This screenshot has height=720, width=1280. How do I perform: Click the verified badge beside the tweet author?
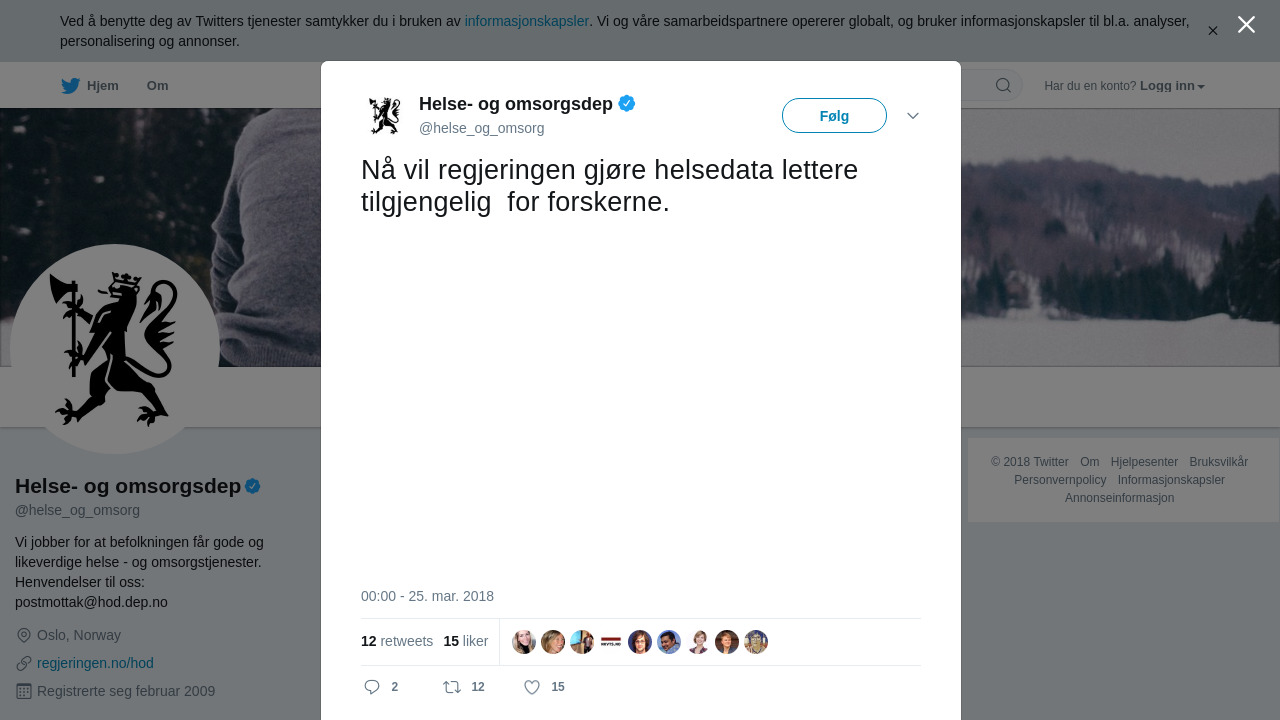(x=627, y=103)
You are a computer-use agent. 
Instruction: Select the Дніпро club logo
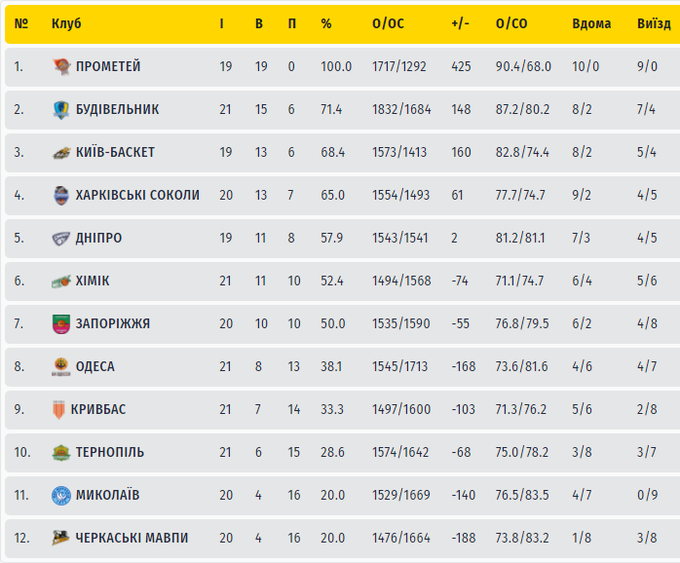tap(62, 239)
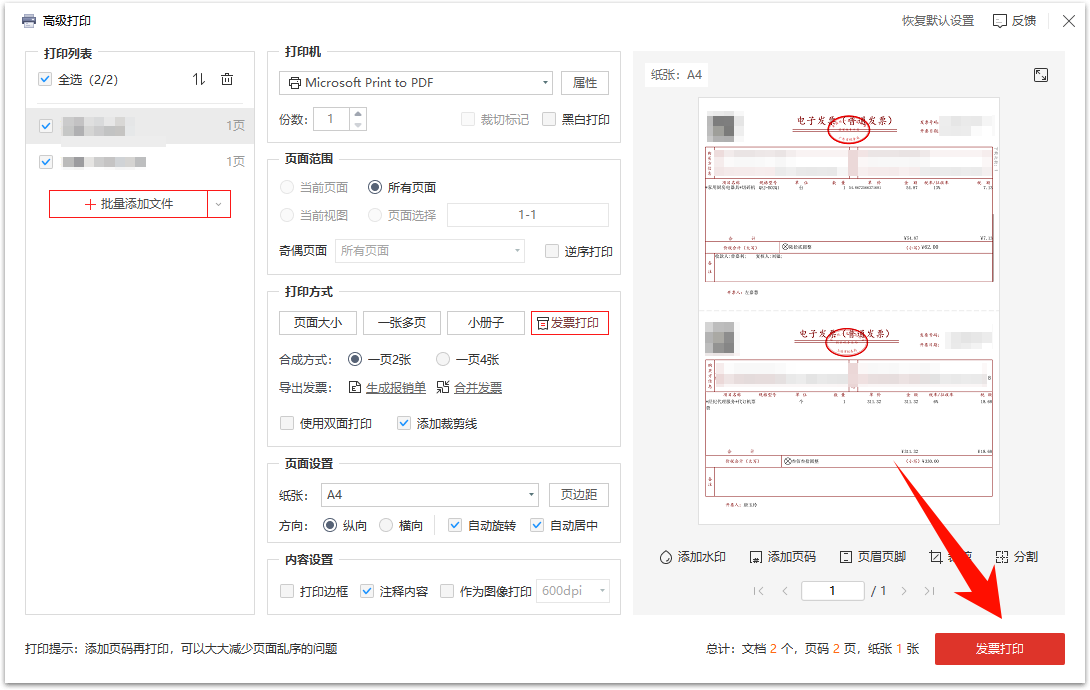The height and width of the screenshot is (690, 1090).
Task: Switch print mode to 小册子
Action: [487, 322]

**********

▶ **What the task asks**:
Leave the pictures out and output all of the data verbatim.

▶ **Your solution**:
This screenshot has height=720, width=1280. How do I perform: Click the verified badge beside the tweet author?
(x=627, y=103)
You are a computer-use agent. 
Instruction: Select the Дніпро club logo
tap(62, 239)
The height and width of the screenshot is (690, 1090).
Task: Switch print mode to 小册子
Action: [487, 322]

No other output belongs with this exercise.